## TASK DESCRIPTION
Only lines containing "first" belong in the answer, each copied from the entries below.

◇ ◇ ◇ ◇ ◇

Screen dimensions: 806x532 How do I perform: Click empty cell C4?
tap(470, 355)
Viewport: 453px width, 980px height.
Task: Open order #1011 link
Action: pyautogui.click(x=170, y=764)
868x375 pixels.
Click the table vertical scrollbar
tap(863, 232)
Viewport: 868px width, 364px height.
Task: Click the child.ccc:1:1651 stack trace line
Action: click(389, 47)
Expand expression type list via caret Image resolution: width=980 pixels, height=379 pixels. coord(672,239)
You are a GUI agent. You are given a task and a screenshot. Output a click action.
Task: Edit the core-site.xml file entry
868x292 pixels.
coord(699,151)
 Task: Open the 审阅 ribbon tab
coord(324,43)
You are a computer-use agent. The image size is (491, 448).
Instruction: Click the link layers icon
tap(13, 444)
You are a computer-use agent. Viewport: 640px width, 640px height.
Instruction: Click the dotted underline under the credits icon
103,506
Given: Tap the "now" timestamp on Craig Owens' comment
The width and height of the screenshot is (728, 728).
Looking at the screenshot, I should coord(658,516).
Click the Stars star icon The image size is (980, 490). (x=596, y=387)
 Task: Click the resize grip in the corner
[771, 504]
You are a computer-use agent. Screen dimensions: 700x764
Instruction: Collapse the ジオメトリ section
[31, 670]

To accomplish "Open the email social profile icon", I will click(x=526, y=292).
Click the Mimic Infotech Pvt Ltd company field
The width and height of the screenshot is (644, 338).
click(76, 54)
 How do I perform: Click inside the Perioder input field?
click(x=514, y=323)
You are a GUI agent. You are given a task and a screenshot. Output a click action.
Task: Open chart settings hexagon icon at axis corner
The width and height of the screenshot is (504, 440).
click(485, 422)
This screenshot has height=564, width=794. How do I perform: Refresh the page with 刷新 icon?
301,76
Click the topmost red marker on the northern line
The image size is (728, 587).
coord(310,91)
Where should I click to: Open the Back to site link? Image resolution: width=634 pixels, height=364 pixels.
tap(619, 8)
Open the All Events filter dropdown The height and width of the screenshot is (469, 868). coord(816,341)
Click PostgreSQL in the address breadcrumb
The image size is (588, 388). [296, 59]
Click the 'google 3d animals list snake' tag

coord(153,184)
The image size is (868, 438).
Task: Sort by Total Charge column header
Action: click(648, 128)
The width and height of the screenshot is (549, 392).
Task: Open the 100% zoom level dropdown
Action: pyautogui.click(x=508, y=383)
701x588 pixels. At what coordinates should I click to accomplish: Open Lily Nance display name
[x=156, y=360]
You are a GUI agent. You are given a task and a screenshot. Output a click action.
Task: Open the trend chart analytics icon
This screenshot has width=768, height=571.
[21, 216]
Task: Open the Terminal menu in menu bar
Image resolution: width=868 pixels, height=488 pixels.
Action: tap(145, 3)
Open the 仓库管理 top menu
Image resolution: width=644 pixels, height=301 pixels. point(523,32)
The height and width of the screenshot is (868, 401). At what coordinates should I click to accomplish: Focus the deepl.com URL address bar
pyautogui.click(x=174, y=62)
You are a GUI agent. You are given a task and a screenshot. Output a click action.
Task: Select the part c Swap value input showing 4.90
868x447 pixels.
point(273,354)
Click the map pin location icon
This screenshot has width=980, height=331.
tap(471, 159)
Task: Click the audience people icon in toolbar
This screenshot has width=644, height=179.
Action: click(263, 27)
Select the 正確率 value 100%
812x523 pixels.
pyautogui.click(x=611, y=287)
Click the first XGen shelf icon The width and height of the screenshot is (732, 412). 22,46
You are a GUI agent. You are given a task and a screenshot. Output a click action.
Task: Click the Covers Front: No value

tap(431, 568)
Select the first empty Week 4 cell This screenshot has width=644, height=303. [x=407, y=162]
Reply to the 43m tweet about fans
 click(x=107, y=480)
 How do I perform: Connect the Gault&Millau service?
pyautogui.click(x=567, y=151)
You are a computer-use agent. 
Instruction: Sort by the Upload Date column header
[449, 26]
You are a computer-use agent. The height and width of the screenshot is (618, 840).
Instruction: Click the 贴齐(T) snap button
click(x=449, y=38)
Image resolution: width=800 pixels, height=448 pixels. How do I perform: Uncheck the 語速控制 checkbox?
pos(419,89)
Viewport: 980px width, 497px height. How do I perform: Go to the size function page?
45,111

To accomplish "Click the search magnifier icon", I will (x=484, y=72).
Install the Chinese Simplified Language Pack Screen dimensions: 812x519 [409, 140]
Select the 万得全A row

◇ ◇ ◇ ◇ ◇

## TASK OUTPUT
Click the first XGen shelf icon The width and height of the screenshot is (732, 412). 22,46
Select the first empty Week 4 cell This screenshot has width=644, height=303. [x=407, y=162]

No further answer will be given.